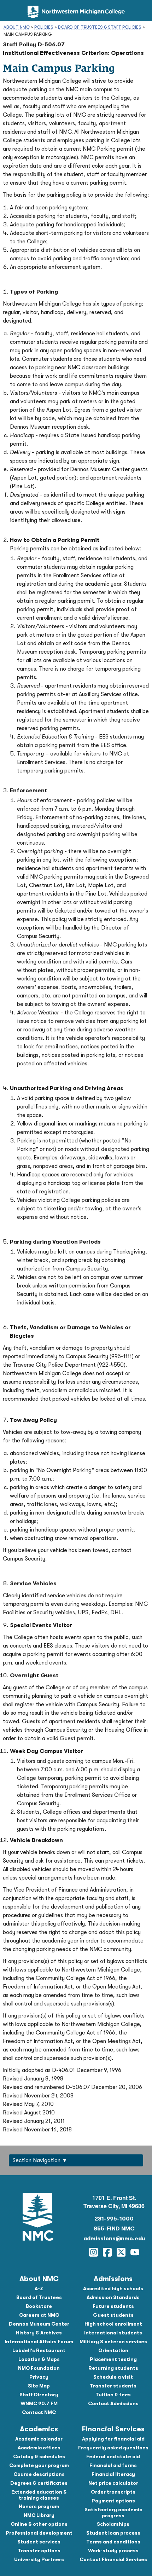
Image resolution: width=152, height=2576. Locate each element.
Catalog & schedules (39, 2456)
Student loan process (113, 2533)
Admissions (113, 2279)
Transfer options (39, 2550)
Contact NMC (39, 2412)
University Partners (39, 2559)
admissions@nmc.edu (114, 2238)
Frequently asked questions (113, 2447)
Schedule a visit (113, 2377)
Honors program (39, 2506)
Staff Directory (38, 2394)
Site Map (39, 2386)
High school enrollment (113, 2324)
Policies (43, 27)
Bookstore (39, 2306)
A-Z (39, 2288)
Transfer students (113, 2386)
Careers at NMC (39, 2315)
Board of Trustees (39, 2297)
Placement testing (113, 2359)
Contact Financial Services (113, 2559)
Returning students (113, 2368)
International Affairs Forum (39, 2341)
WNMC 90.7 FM (39, 2403)
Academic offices (39, 2447)
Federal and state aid (113, 2456)
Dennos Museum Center (39, 2324)
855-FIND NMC (114, 2228)
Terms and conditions (113, 2542)
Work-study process (113, 2550)
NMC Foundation (39, 2368)
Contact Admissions (113, 2403)
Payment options (113, 2500)
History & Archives (39, 2332)
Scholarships (113, 2524)
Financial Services (113, 2429)
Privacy (38, 2377)
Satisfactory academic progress (113, 2512)
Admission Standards (113, 2297)
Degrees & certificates (39, 2483)
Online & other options (39, 2524)
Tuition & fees (113, 2394)
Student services (38, 2542)
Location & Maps (39, 2359)
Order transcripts (113, 2492)
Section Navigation (36, 2160)
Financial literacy (113, 2474)
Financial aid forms (113, 2465)
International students (113, 2332)
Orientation (113, 2350)
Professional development (39, 2533)
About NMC (17, 27)
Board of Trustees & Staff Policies (99, 27)
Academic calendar (39, 2439)
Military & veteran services (113, 2341)
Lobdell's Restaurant (38, 2350)
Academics (39, 2429)
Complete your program (39, 2465)
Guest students (113, 2315)
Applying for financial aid (113, 2439)
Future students (113, 2306)
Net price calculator (113, 2483)
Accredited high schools (113, 2288)
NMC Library (39, 2515)
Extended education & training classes (39, 2495)
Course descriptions (39, 2474)
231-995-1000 (114, 2219)
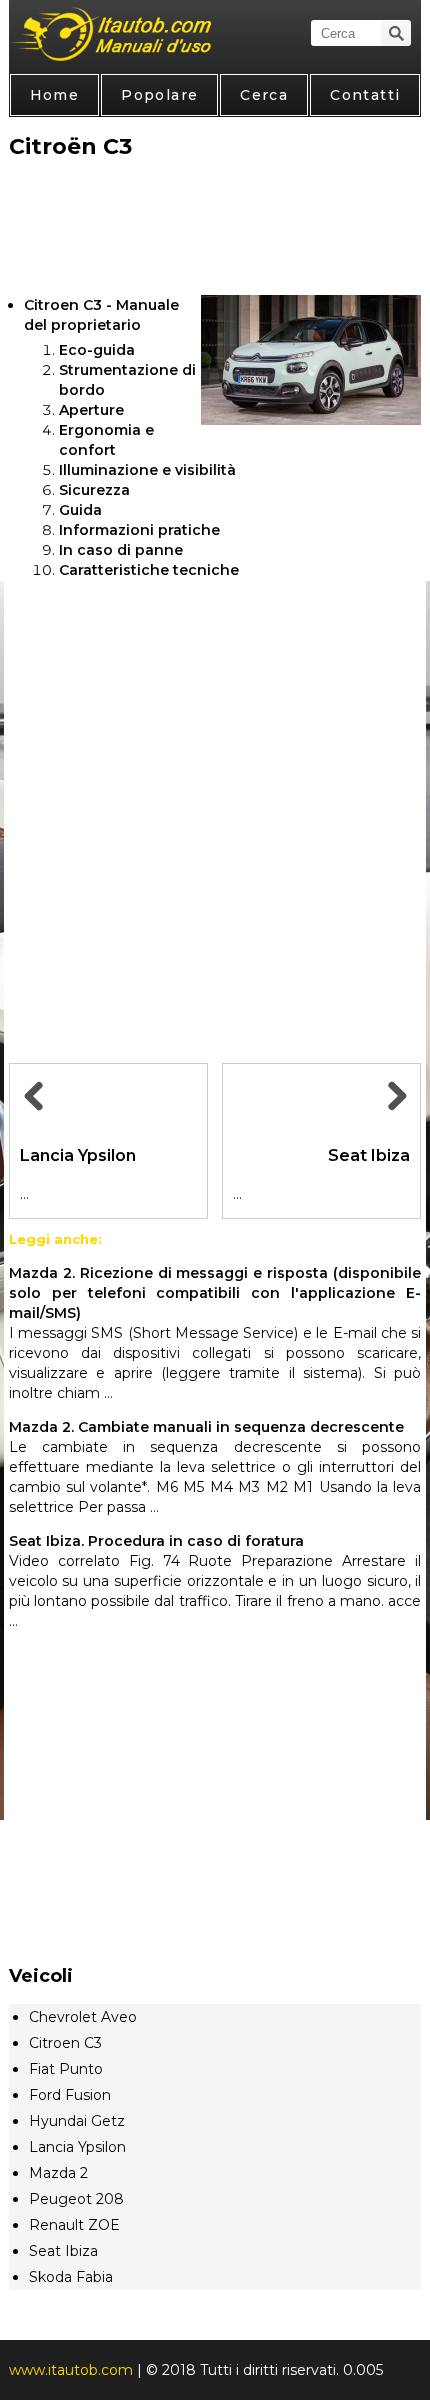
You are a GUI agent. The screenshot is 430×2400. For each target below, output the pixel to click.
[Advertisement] (215, 229)
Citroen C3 (65, 2043)
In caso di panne (121, 550)
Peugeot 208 (76, 2199)
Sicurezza (94, 490)
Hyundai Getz (77, 2121)
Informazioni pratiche (139, 530)
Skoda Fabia (71, 2277)
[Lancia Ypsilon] (36, 1118)
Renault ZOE (74, 2225)
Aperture (91, 410)
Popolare (159, 95)
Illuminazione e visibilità (147, 470)
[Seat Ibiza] (394, 1118)
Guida (80, 510)
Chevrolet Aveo (83, 2017)
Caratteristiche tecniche (149, 570)
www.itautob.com (71, 2370)
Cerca (264, 95)
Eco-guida (97, 350)
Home (55, 95)
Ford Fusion (70, 2095)
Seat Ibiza (63, 2251)
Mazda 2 (58, 2173)
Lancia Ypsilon (77, 2147)
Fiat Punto (66, 2069)
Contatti (365, 95)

□ □ □ □

= WORK TO COMPLETE =
In transcribing the listing, keep each word as it is and drop the pictures.

= ANSWER BOX =
Image resolution: width=152, height=2576. Locate each element.
Catalog & schedules (39, 2456)
Student loan process (113, 2533)
Admissions (113, 2279)
Transfer options (39, 2550)
Contact NMC (39, 2412)
University Partners (39, 2559)
admissions@nmc.edu (114, 2238)
Frequently asked questions (113, 2447)
Schedule a visit (113, 2377)
Honors program (39, 2506)
Staff Directory (38, 2394)
Site Map (39, 2386)
High school enrollment (113, 2324)
Policies (43, 27)
Bookstore (39, 2306)
A-Z (39, 2288)
Transfer students (113, 2386)
Careers at NMC (39, 2315)
Board of Trustees (39, 2297)
Placement testing (113, 2359)
Contact Financial Services (113, 2559)
Returning students (113, 2368)
International Affairs Forum (39, 2341)
WNMC 90.7 FM (39, 2403)
Academic offices (39, 2447)
Federal and state aid (113, 2456)
Dennos Museum Center (39, 2324)
855-FIND NMC (114, 2228)
Terms and conditions (113, 2542)
Work-study process (113, 2550)
NMC Foundation (39, 2368)
Contact Admissions (113, 2403)
Payment options (113, 2500)
History & Archives (39, 2332)
Scholarships (113, 2524)
Financial Services (113, 2429)
Privacy (38, 2377)
Satisfactory academic progress (113, 2512)
Admission Standards (113, 2297)
Degrees & certificates (39, 2483)
Online & other options (39, 2524)
Tuition & fees (113, 2394)
Student services (38, 2542)
Location & Maps (39, 2359)
Order transcripts (113, 2492)
Section Navigation (36, 2160)
Financial literacy (113, 2474)
Financial aid forms (113, 2465)
International students (113, 2332)
Orientation (113, 2350)
Professional development (39, 2533)
About NMC (17, 27)
Board of Trustees & Staff Policies (99, 27)
Academic calendar (39, 2439)
Military & veteran services (113, 2341)
Lobdell's Restaurant (38, 2350)
Academics (39, 2429)
Complete your program (39, 2465)
Guest students (113, 2315)
Applying for financial aid (113, 2439)
Future students (113, 2306)
Net price calculator (113, 2483)
Accredited high schools (113, 2288)
NMC Library (39, 2515)
Extended education & training classes (39, 2495)
Course descriptions (39, 2474)
231-995-1000 (114, 2219)
You are a GUI agent. The screenshot is 430×2400. For each target below, output the pixel to click.
[Advertisement] (215, 229)
Citroen C3 (65, 2043)
In caso di panne (121, 550)
Peugeot 208 (76, 2199)
Sicurezza (94, 490)
Hyundai Getz (77, 2121)
Informazioni pratiche (139, 530)
Skoda Fabia (71, 2277)
[Lancia Ypsilon] (36, 1118)
Renault ZOE (74, 2225)
Aperture (91, 410)
Popolare (159, 95)
Illuminazione e visibilità (147, 470)
[Seat Ibiza] (394, 1118)
Guida (80, 510)
Chevrolet Aveo (83, 2017)
Caratteristiche tecniche (149, 570)
www.itautob.com (71, 2370)
Cerca (264, 95)
Eco-guida (97, 350)
Home (55, 95)
Ford Fusion (70, 2095)
Seat Ibiza (63, 2251)
Mazda 2 (58, 2173)
Lancia Ypsilon (77, 2147)
Fiat Punto (66, 2069)
Contatti (365, 95)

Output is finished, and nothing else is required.